_Document excerpt_:
#####

Kamezuka Kofun (亀塚古墳) is a Kofun period keyhole-shaped burial mound, located in the Sato neighborhood of the city of Ōita on the island of Kyushu, Japan. The tumulus was designated a National Historic Site of Japan in 1996. It is one of the largest burial mounds in Ōita Prefecture, along with the Ogumayama Kofun in Kitsuki, and is estimated to have been constructed in the Toyokuni area in the early 5th century (mid-Kofun period). Due to the recent development of residential areas, it has been found to have been part of a cluster of burial mounds, now named the "Kamezuka Kofun Cluster".

==Overview==
The Kamezuka Kofun is located on a hill on the west bank of the Nyu River mouth. It is a zenpō-kōen-fun (前方後円墳), which is shaped like a keyhole, having one square end and one circular end, when viewed from above. The tumulus is a three-tier structure with the front section facing south, with a total length of 116 meters (anterior section 52 meters wide x 7 meters high, posterior circular section 64 meters in diameter x 10 meters high). The tumulus was covered with white quartz stone as fukiishi and surrounded by cylindrical haniwa. There are two burial facilities in the posterior circular section.The first is a burial chamber filled with a large box-shaped sarcophagus measuring 3.2 meters in length, and the second is a later burial located at the top of the east side. Both burial chambers have been robbed in antiquity, but fragments of armor and iron swords, magatama, jasper beads, and small glass beads indicate that there were once a large amount of grave goods. From the construction style and remaining grave goods, the tumulus is estimated to date from the end of the 4th century to the first half of the 5th century.

Per local legend, this tumulus is the grave of the King of Amabe (Amabe no Kimi), and there is an entry in the Nihon Shoki indicating that a Kingdom of Amabe once existed in this area.

Although little maintenance had been performed on the tumulus prior to its designated as a national historic site in 1996, the mound was in relatively good preservation. A restoration project has transformed the surrounding area into the "Kamezuka Kofun Park" for tourism development, and the tumulus is now decorated with replicas of fukiishi and haniwa in an effort to restore it to what is believed to have been its original appearance. The adjacent Amabe Kofun Museum has a number of diorama and displays of artifacts from kofun from various locations around the prefecture. The site is a 30-minute walk from Sakanoichi Station on the JR Kyushu Nippō Main Line.

#####

_Provided data_:

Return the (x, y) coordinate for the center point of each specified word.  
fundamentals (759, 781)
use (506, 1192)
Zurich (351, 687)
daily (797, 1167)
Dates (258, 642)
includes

#####

_What to work on_:
1 - Which grave goods does the Kamezuka Kofun text say were found in fragments in the robbed burial chambers?
2 - Could you copy, word for word, the part of the Kamezuka Kofun text that opens with the words containing "Per local legend, this" and closes with "Nippō Main Line."?

_Response list_:
1 - armor, iron swords, magatama, jasper beads, small glass beads

2 -
Per local legend, this tumulus is the grave of the King of Amabe (Amabe no Kimi), and there is an entry in the Nihon Shoki indicating that a Kingdom of Amabe once existed in this area.

Although little maintenance had been performed on the tumulus prior to its designated as a national historic site in 1996, the mound was in relatively good preservation. A restoration project has transformed the surrounding area into the "Kamezuka Kofun Park" for tourism development, and the tumulus is now decorated with replicas of fukiishi and haniwa in an effort to restore it to what is believed to have been its original appearance. The adjacent Amabe Kofun Museum has a number of diorama and displays of artifacts from kofun from various locations around the prefecture. The site is a 30-minute walk from Sakanoichi Station on the JR Kyushu Nippō Main Line.